Early in my career, my life was all about getting together a great portfolio and winning creative awards so I could get more money at the next agency where I worked. These days, of course, I still need money, but winning awards is no longer what gives my life meaning. What does, though, is being in integrity with my own values and helping people create their own successes.
There’s more to meaning than what you do for a living. There’s the spiritual thrill that comes from seeing a great work of art or hearing a Mozart concerto played by splendid musicians. The warm feeling that bubbles up when you’re giggling with a toddler. The expansive feeling when you’re admiring the beauty of mountains or the ocean. The satisfaction you feel savoring a superbly prepared meal. Or the tender love you feel for your parent, your child, your mate, or your best friend. All of this has meaning on a personal scale.
On a broader scale, working for a cause in which you believe can imbue your life with tremendous meaning and the feeling that you’re making the world a better place. You might teach someone to read, coach a kids’ softball team, join an organization that champions the rights of the disabled, work for candidates whose views you share, join the choir at church, or serve on the City Council.
To me, the greatest exemplar of meaning-making is Mohandas Gandhi. His long-term goal was “to become a complete zero.” That meant reducing his ego desires to zero and acting as a purely selfless human being. He held no elected office and sought no fame, yet world leaders sought his counsel, and he commanded tremendous power — through nonviolent civil disobedience — to lead the Indian people in a symbolically important strike against the salt tax imposed by Great Britain. See the 1982 movie, if you haven’t before. Wow. Did he ever give his life — and the lives of his countrymen — meaning! Gandhi died in 1948, having lived to see India achieve independence the previous year.
Gandhi righted a wrong — the exploitation of the Indian people by Great Britain — and made the world a better place by peaceful means. Probably none of us will become the meaning-maker Gandhi was, but all of us, in our own ways, create meaning in our lives.
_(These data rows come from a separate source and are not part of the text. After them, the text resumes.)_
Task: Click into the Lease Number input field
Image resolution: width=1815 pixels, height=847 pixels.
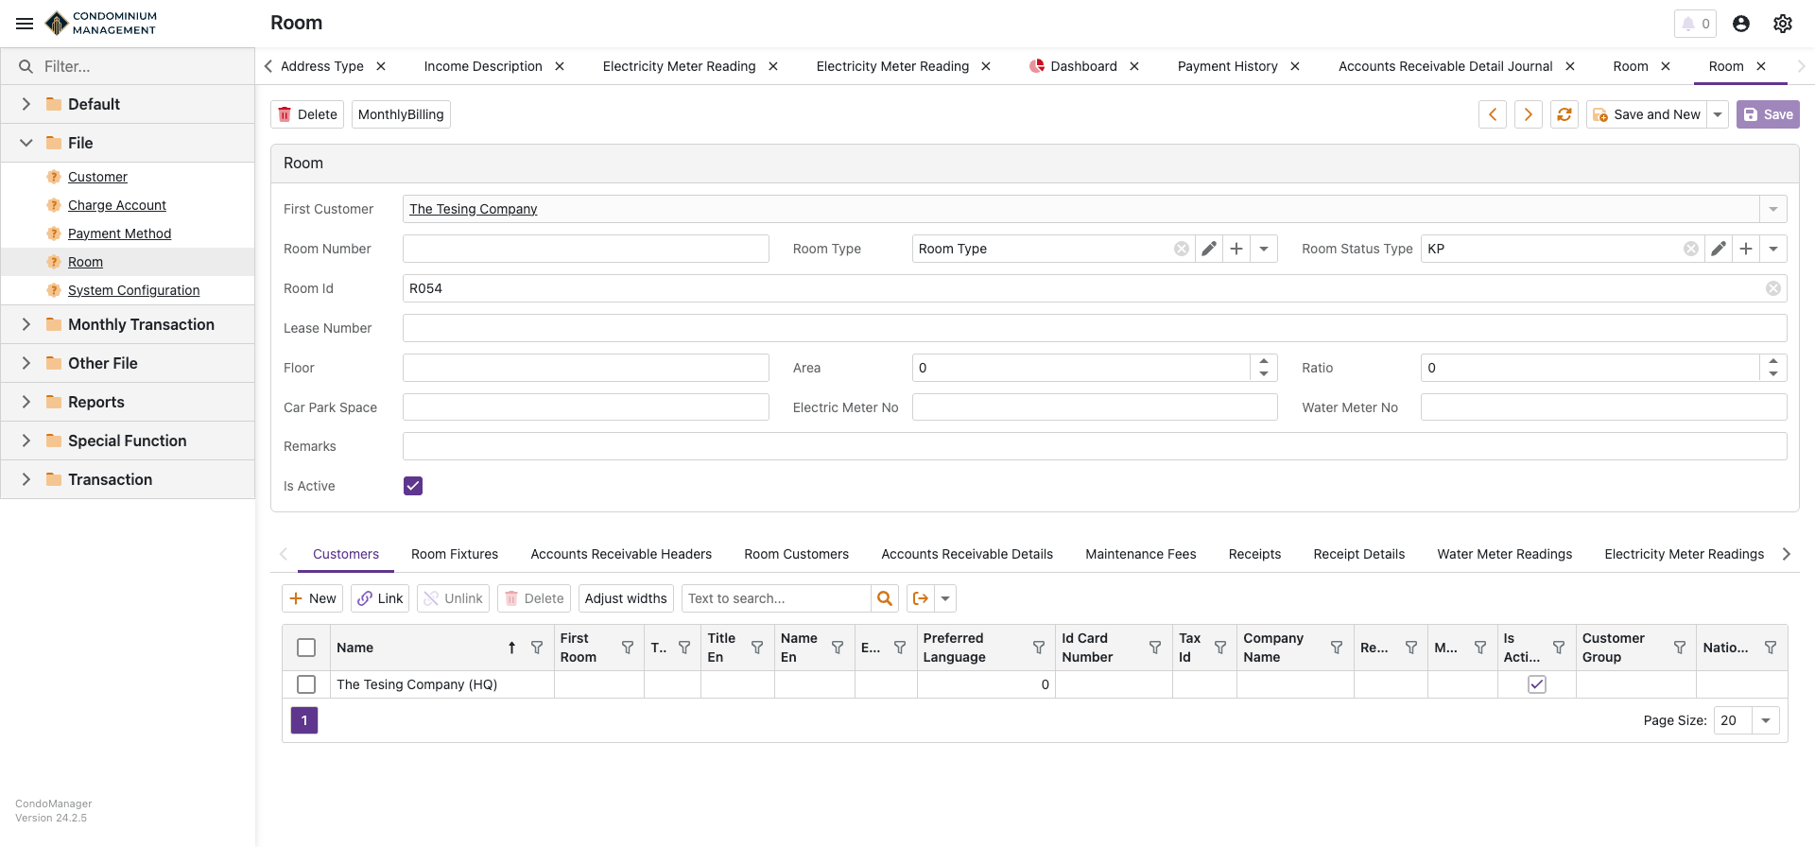Action: pos(1094,328)
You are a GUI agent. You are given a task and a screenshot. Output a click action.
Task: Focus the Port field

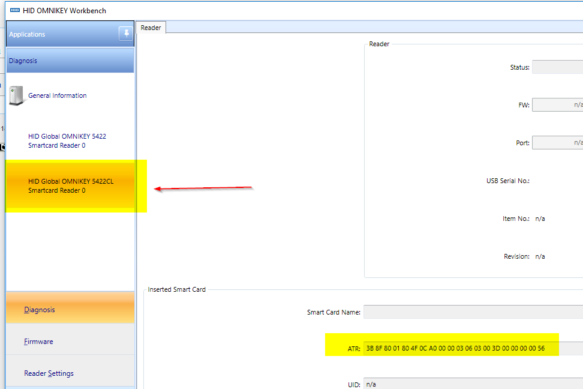[x=557, y=143]
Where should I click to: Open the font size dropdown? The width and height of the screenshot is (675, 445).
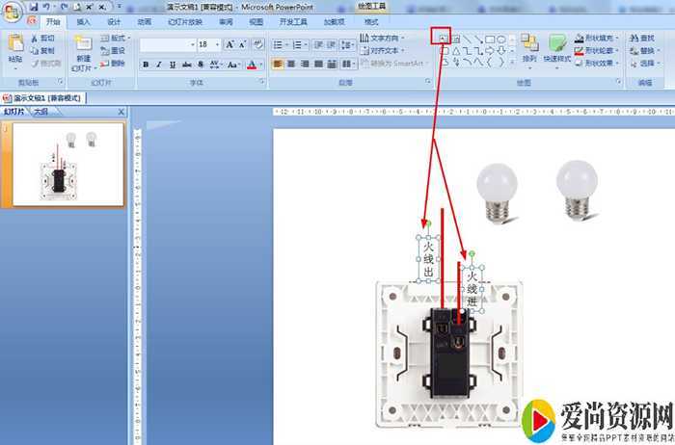[x=217, y=45]
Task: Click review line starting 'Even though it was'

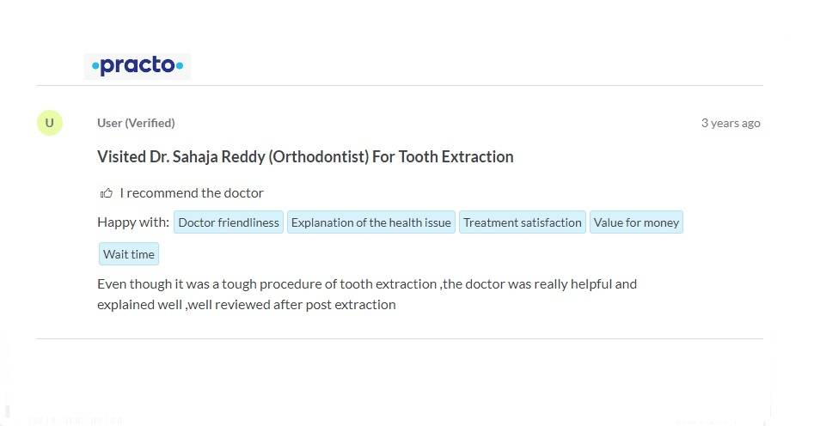Action: pos(367,283)
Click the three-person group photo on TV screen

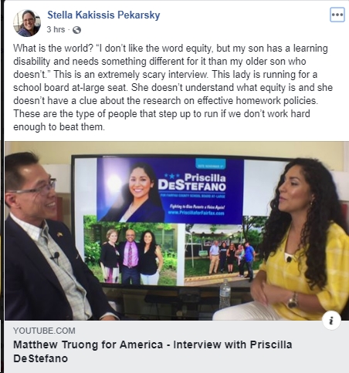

What gives your life meaning? I’d love to hear from you.
Liz..finding your blog was a total surprise but a welcoming one! I just started an online class “Business Marketing Writing”, did some surfing on the subject and after some clicks..found this great blog! I currently reside in NC and am getting my own house ready to put on the market in the hopeful anticipation that hubby will land that position in KC and we can move back home where we belong!
I’m working on getting my Virtual Personal Assistant business launched and recently started a blog (just for fun) and all your posts here really resonate with me. Just wanted to let you know that your bookmarked and have a devotee! Thanks for your words of wisdom!!